Le trauma Barbie m'a appris à être méfiante avec les films dont le marketing consiste à marteler les deux trois mots tendances du moment. Ici : KRISTEN, QUEER, DOMINATION, PATRIARCAT.
Et pourtant je les aime ces films quand ils produisent autre chose que le cahier des charges de l'empowerment bourgeois, qu'un objet publicitaire (dernièrement le merveilleux Titane ou le plus bizarre mais non moins génial Feu follet de Pedro Rodrigues).
Bref, sceptique j'étais.
Mais la première partie en jette. Plongés d'emblée dans un coin d'Amérique des années 90, entre coupes mulets et bodybuilding, l'ambiance est posée. Ça suinte, ça pue (scène d'ouverture bonjour), ça gueule, ça violente.
L'originalité ici, c'est que l'habituelle érotisation des muscles viriles de l'homme se transmute sur la femme. Transmutation est un bon terme car c'est au fur et à mesure des prises de stéroïdes et de l'amour grandissant entre nos deux héroïnes que le corps de Jacky (impressionnante Katy O'Brian) semble se métamorphoser, prendre vie et corps jusqu'à la démesure (sublime scène où l'on hésite entre l'illusion et la réalité de cet effet).
Il y a quelque chose de Ducourneau (et donc de Cronenberg) dans sa manière de filmer ces corps vivants, ces corps vibrants, ces corps monstres. La sensualité est omniprésente sans jamais que le voyeurisme façon male gaze ne s'invite.

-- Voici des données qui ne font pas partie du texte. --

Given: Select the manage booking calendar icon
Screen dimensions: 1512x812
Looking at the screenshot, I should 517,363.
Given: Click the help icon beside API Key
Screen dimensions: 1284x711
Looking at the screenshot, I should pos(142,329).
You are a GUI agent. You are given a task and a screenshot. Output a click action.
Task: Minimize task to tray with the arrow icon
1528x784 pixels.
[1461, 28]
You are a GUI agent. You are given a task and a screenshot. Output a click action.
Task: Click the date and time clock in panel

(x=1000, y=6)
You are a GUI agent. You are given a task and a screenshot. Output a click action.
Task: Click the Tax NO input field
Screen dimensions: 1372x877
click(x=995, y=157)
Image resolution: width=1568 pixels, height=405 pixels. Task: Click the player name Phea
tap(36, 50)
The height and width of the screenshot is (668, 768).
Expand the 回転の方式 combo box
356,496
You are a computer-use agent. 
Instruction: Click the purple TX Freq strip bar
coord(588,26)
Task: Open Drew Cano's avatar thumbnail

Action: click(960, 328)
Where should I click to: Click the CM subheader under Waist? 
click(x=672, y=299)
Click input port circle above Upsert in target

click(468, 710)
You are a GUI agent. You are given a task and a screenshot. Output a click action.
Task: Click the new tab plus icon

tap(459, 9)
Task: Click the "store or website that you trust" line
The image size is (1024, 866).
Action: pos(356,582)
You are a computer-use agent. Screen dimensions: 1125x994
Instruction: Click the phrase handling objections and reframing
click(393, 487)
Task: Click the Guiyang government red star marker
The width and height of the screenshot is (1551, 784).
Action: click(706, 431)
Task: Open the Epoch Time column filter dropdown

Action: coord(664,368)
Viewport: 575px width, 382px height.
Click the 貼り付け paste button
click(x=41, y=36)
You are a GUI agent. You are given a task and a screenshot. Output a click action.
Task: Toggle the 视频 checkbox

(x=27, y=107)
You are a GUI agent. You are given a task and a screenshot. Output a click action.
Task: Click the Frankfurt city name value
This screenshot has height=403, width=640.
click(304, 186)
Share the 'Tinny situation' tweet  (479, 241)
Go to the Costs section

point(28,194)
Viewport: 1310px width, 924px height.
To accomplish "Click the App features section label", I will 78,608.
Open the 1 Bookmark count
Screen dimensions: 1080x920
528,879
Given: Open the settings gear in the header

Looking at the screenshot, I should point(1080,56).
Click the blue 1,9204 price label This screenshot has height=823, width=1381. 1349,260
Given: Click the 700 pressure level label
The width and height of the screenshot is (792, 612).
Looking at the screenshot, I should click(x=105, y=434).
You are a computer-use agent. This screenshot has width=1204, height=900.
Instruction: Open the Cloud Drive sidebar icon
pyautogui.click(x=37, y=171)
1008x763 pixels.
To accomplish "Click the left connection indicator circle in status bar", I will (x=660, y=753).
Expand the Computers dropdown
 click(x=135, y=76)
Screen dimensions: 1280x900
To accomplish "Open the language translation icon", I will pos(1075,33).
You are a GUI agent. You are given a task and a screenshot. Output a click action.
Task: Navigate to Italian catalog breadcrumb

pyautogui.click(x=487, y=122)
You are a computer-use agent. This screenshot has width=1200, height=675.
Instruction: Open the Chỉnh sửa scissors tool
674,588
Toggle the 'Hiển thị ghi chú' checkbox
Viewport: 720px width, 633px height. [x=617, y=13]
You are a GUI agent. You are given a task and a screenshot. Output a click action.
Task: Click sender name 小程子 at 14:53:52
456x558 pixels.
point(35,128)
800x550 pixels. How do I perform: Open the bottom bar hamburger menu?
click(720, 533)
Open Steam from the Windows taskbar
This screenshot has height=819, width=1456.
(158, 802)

Mais passé le premier meurtre, on sent un peu où le film veut nous amener, entre revenge movie et thriller cathartique, l'idée n'est autre que de renverser la violence originelle des hommes et de s'en approprier les codes, avec sororité et amour cette fois, pour arriver à la libération finale (à la manière d'un Thelma et Louise trash).
Je dois avouer que j'ai été un peu dépassée par la surenchère de rebondissements et d'effets visuels qui ont selon moi recouvert quelque peu le propos et surtout l'énigme poétique du début. Du coup la question du film en toc répondant au cahier des charges a refait son apparition vers la fin.
Heureusement, on rit.
A la différence de "Men" (autre film A24) dont la fin ultra psychologisante, grossière et pompeuse m'avait totalement perdu ; "Love, lies and bleeding" semble tenir le pari de la farce et de l'outrance jusqu'au bout. Et ça, ça m'a plu.
Reste que deux jours après le visionnage, j'ai beau essayer de reconvoquer les images, de gratter sous la surface du film, c'est le creux à l'intérieur qui résonne. J'attends encore la pâte Rose Glass (découverte avec ma bande à Gerardmer en 2019) car je sens qu'elle en a sous la dent, que ça peut mordre et laisser une trace.